Если бы мне удалось куда-нибудь удрать, где мне бы не напоминали постоянно о том, что случилось, если б я получил то, чего хотел — что заняло бы мне ум, — все, может, сложилось бы иначе. Но удрать я не мог, а тут мне не хотелось ничего. И потому ничего не изменилось; я по-прежнему искал ее. И любая женщина, делавшая то, что делала она, была ею.
Я много лет отталкивал Эми не потому, что не любил ее, а потому, что любил. Я боялся того, что может между нами произойти. Боялся того, что могу сделать… что и сделал в итоге.
Теперь я мог признать: никогда я всерьез не верил, будто Эми мне все осложнит. Она была слишком гордой; ей было бы слишком больно; да и как ни верти, она меня любила.
И серьезной причины бояться, будто Джойс мне все осложнит, у меня тоже не было. Судя по тому, что я про нее знал, она была слишком расчетлива. Но если б и обиделась — разозлилась так, что плевать на все, — тоже ничего бы не добилась. Она же просто шлюха, а я из старой семьи, во мне порода; она бы не успела и пару раз рот раскрыть, как ее бы выдворили из города.
Нет, я не боялся, что она распустит язык. Не боялся, что, если останусь с нею, уже не буду себя контролировать. Я себя и раньше не контролировал. Никакой власти над собой — одно везенье. Ведь кто бы ни напомнил мне о моем бремени, кто бы ни сделал то, что сделала она , — тот будет убит…
Кто угодно. Эми. Джойс. Любая женщина, которая хотя бы на миг станет ею.
Я их убью.
Буду стараться, пока не убью.
Элмеру Конуэю тоже пришлось пострадать — из-за нее. Майк взял мою вину на себя, а потом его убили. У меня было не только мое бремя, но и ужасный долг перед Майком, и оплатить этот долг я не мог. Я никогда бы не смог отплатить ему за то, что́ он для меня сделал. Я мог только одно — то, что и сделал… попробовал рассчитаться с Честером Конуэем.
Главным образом из-за этого я и убил Элмера — но не только.
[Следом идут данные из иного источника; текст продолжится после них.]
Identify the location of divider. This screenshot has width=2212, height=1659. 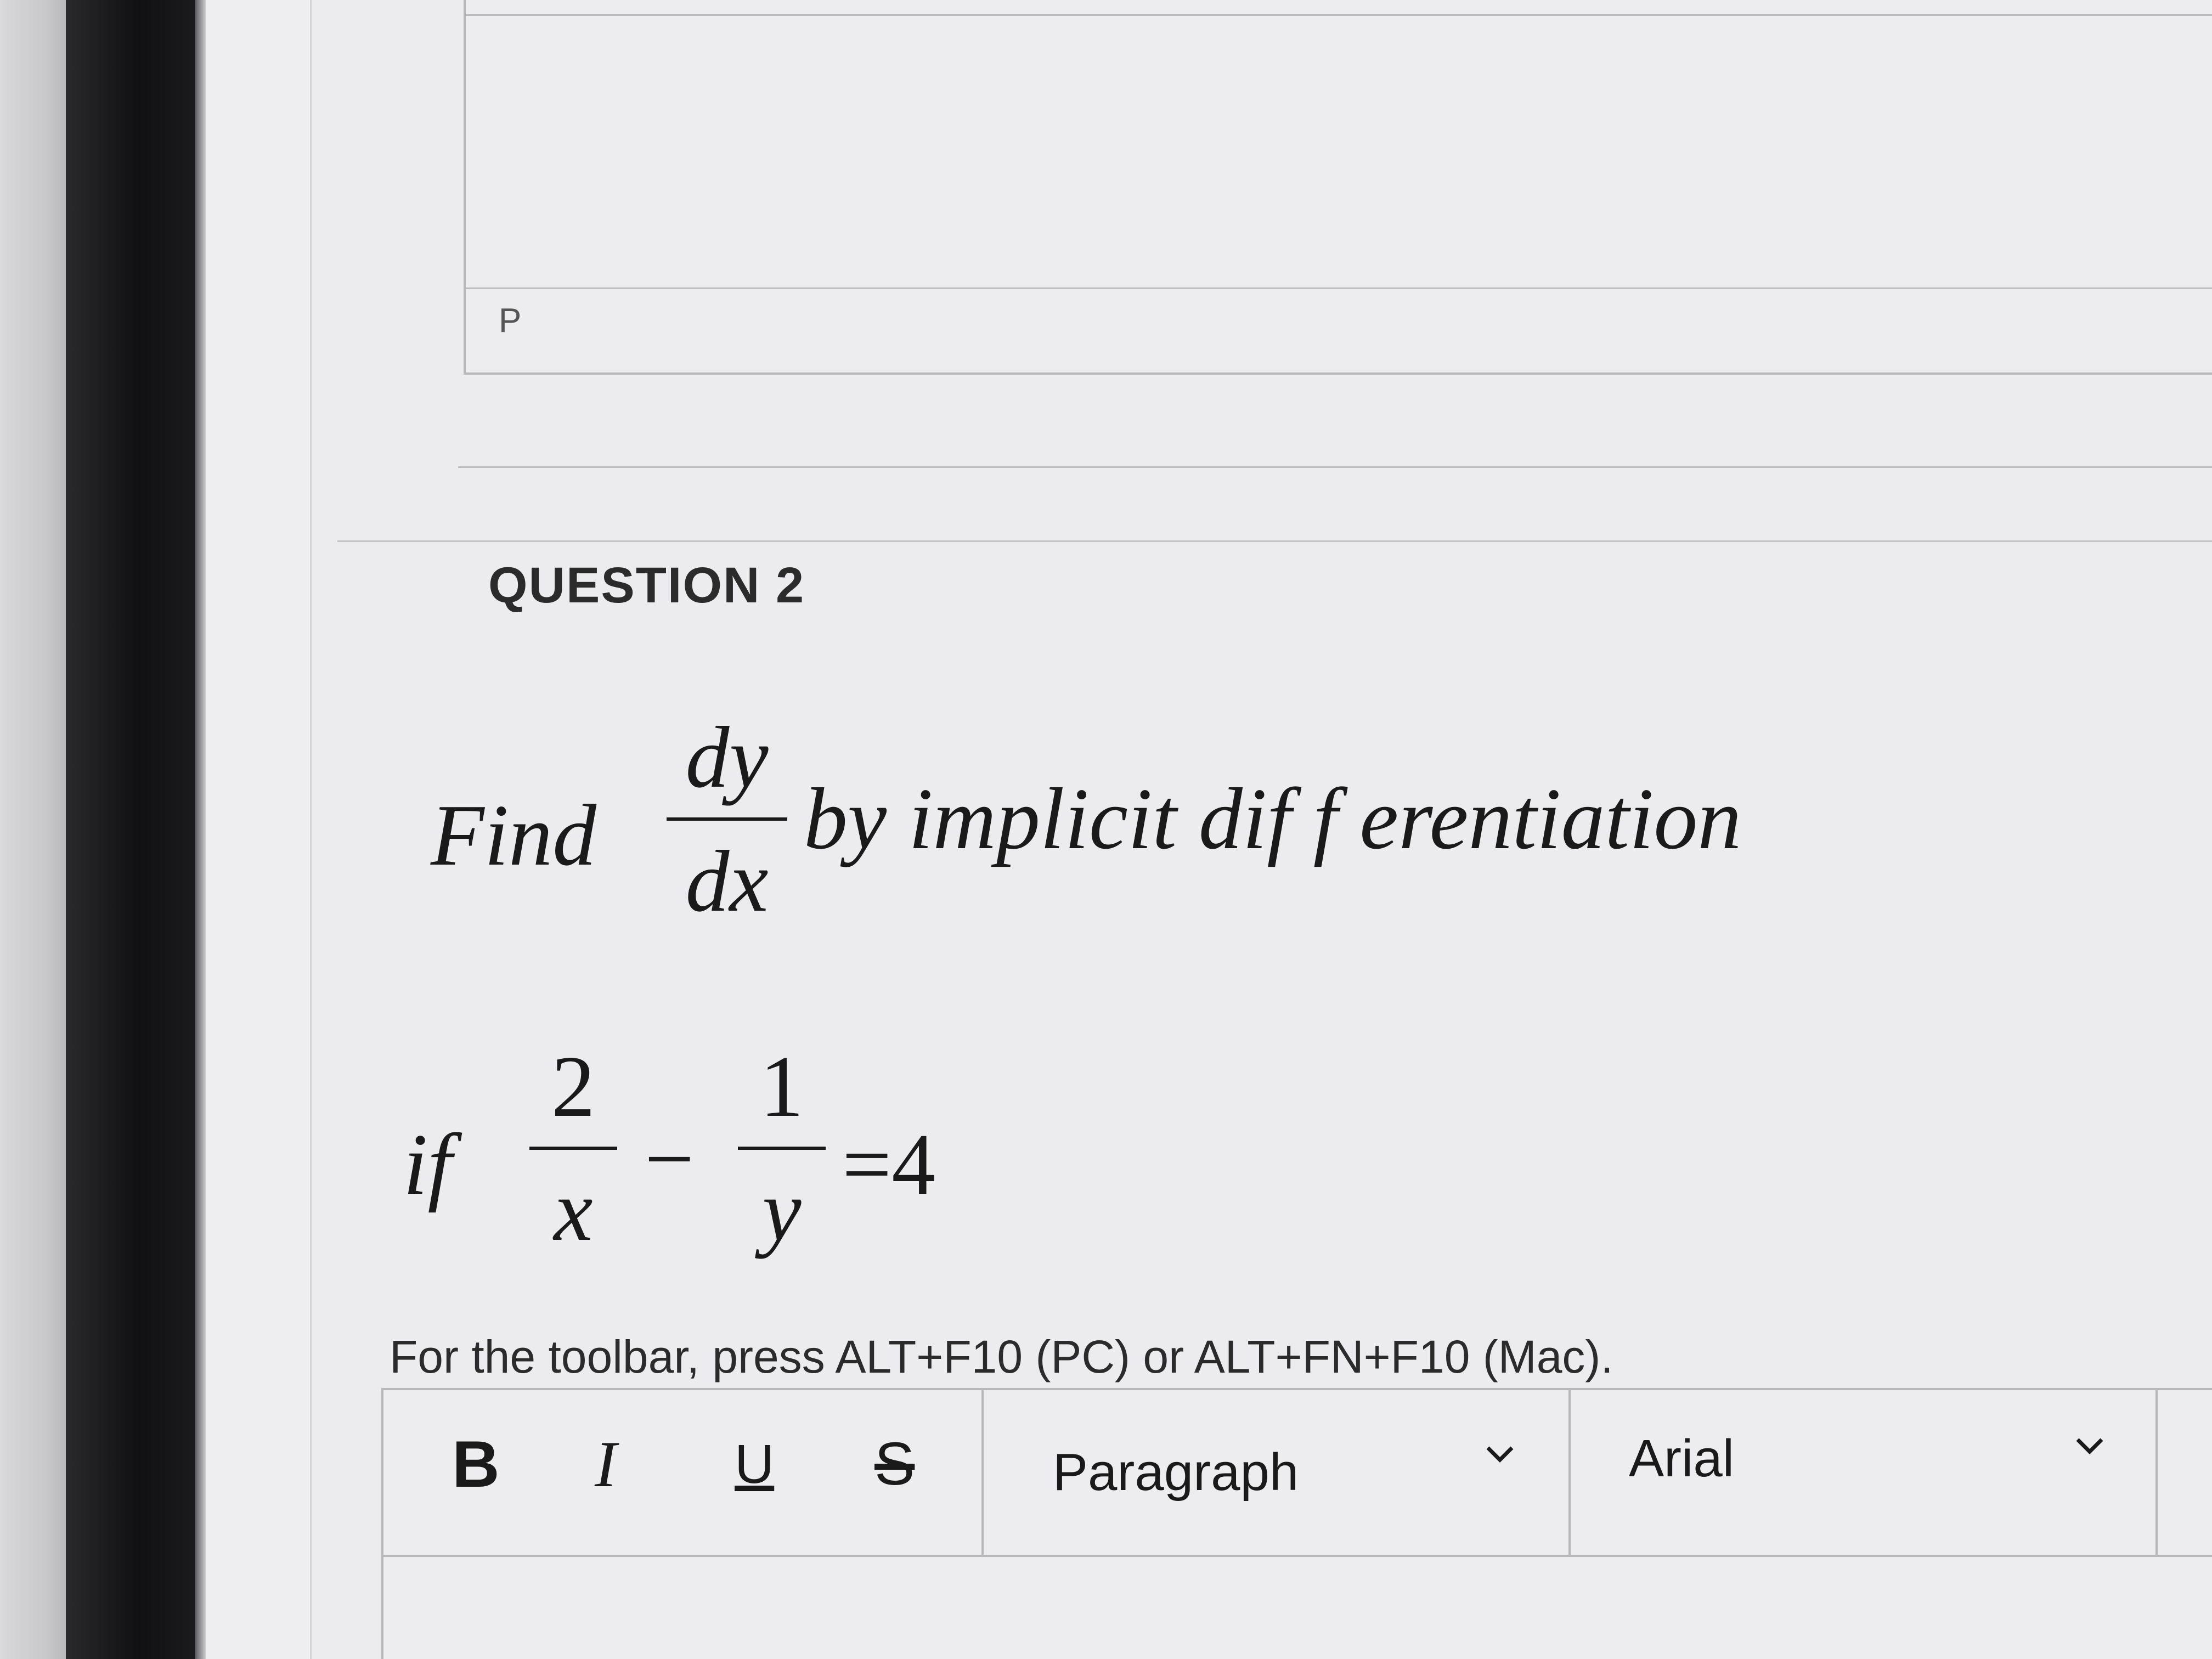
(1335, 467).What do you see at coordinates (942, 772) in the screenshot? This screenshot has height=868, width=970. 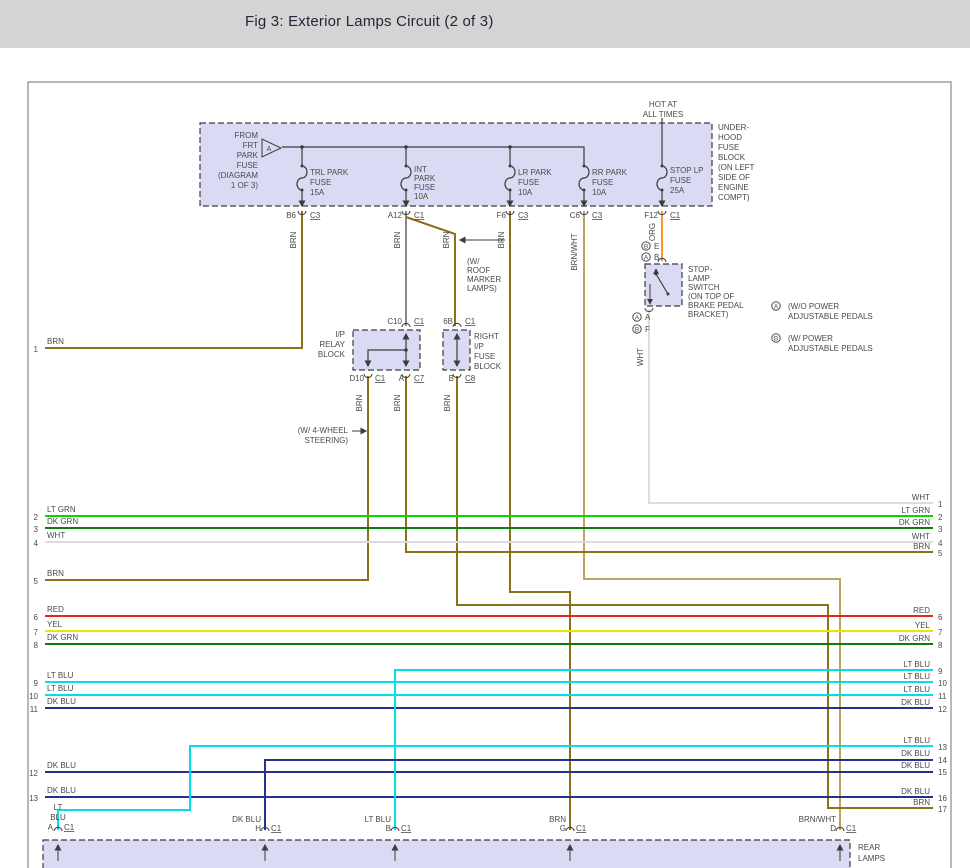 I see `label: 15` at bounding box center [942, 772].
Конуэи входили в тот круг, жили в том городе, что сомкнулся вокруг меня: самодовольные ханжи, лицемеры, все до единого — вонючки, а мне с ними приходилось сталкиваться каждый день. И я должен был щериться, улыбаться им, говорить приятное; может, такие люди есть везде, но когда от них невозможно удрать, когда они все время к тебе лезут, а ты не можешь удрать, никогда, ни за что не можешь от них удрать…
Ну, в общем.
Бродяга. И еще кое-кому я отомстил. Не знаю — насчет них я как-то не уверен.
Никому из них жить здесь не надо. Они из тех, кто берет, что дают, потому что на сдачу у них нет гордости или кишка тонка. Может, все дело в этом. Может, мне кажется, будто мужик, который не огрызается, когда способен и должен, заслуживает худшего, что можно ему прописать.
Может быть. Насчет подробностей я не уверен. Я вам могу только общую картину представить; даже специалистам большее не под силу.
Я много чего читал у одного мужика — по-моему, фамилия Крепелин — и все не запомнил, конечно, даже сути не вспомню. Но лучшие куски, самое важное — вот, мне кажется, примерно так:
«…трудно к изучению, поскольку так редко обнаруживается. Заболевание обычно начинается в период полового созревания и зачастую предваряется сильным потрясением. Больной страдает от сильного чувства вины… в сочетании с ощущением фрустрации и преследования… которые с возрастом усугубляются; однако поверхностные признаки… расстройства редки, если вообще имеются. Напротив, поведение больного представляется целиком и полностью логичным. Он рассуждает здраво и даже проницательно. Он полностью осознает, что́ делает и почему…»
Это написано о болезни — точнее, болезненном состоянии, которое называется dementia praecox. Шизофреническое слабоумие паранойяльного типа. Обостренное, рецидивное, с осложнениями.
Неизлечимо.
Написано это, можно сказать, обо…
Но я смекаю, вы это и так знаете, правда?
В тюрьме я провел восемь дней, но никто меня не допрашивал, да и номеров, вроде пластинки с голосом, больше не откалывали. Отчасти я даже рассчитывал, что номера будут, потому что в этой своей улике они быть уверены никак не могли — в моей реакции то есть. Не знали толком, оговорю ли я сам себя. А если и были уверены, предпочли бы, чтоб я раскололся и признался по собственной воле, я их знаю. И тогда они бы отправили меня прямиком на стул. А иначе — использовав улики — они этого не могли.
Но я так смекаю, что у них в тюрьме больше ни на какие номера не было средств, а может, техники не раздобыли. Как бы то ни было, номеров не откалывали. И на восьмой день часов в одиннадцать вечера меня перевели в психиатрическую больницу.